Uma nanopartícula de plástico tem espessura equivalente a um milésimo de um fio de cabelo humano. Em um único mililitro de água quente despejada num copo de papel, pesquisadores da Universidade de Queensland (UQ), na Austrália, contaram até 4,3 milhões dessas partículas se desprendendo do revestimento interno do copo.

O que foi confirmado

O estudo, publicado na revista ACS Food Science & Technology, testou dois tipos de revestimento usados em copos descartáveis: o polietileno (PE), plástico convencional derivado de petróleo, e o ácido polilático (PLA), alternativa biodegradável vendida como opção mais sustentável. Os pesquisadores expuseram os dois materiais à água quente — na mesma temperatura de um café ou chá recém-coado — e mediram a quantidade de partículas liberadas.

O resultado inverteu a expectativa: os copos com PLA liberaram cerca de 4,3 milhões de nanopartículas por mililitro, contra 2,7 milhões dos copos com PE. Em massa total, o PLA soltou até 12 vezes mais material plástico que o PE. Segundo a equipe, o calor da água deforma fisicamente a camada de PLA, sem causar uma quebra química visível — ou seja, o material se desfaz em pedaços microscópicos mais rápido que o plástico tradicional.

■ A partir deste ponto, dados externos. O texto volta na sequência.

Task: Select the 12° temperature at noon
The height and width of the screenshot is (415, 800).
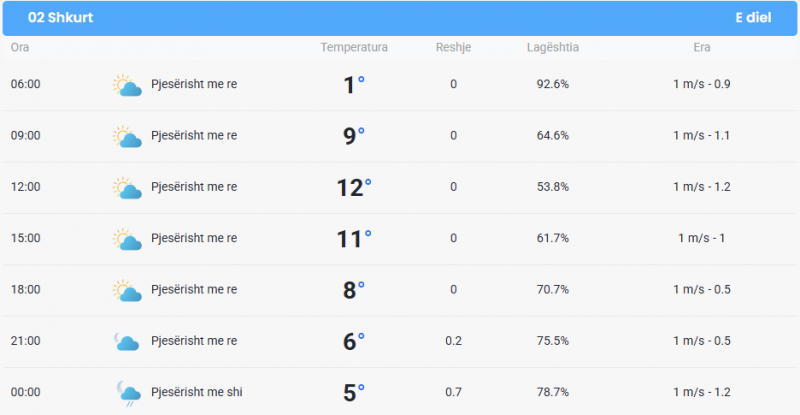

Foto: reprodução/ndmais.com.br

O que ainda é hipótese

O estudo mediu a liberação das partículas, mas não determinou qual é o efeito real dessas nanopartículas no corpo humano em longo prazo — essa é a pergunta que a própria equipe da UQ diz que precisa de mais pesquisa para responder. Também não há, até aqui, um número de "quantas xícaras" seriam necessárias para representar um risco à saúde.

Por que isso importa

Copos biodegradáveis costumam ser vendidos como a escolha ambientalmente correta na hora do café para viagem. O estudo não diz que o PLA é pior para o planeta — ele se decompõe mais fácil em aterros — mas mostra que, no contato direto com líquido quente, a versão "verde" não é automaticamente a mais segura pra quem bebe. Fica a cargo de fabricantes e agências regulatórias decidir se esse tipo de revestimento precisa de novos limites de uso.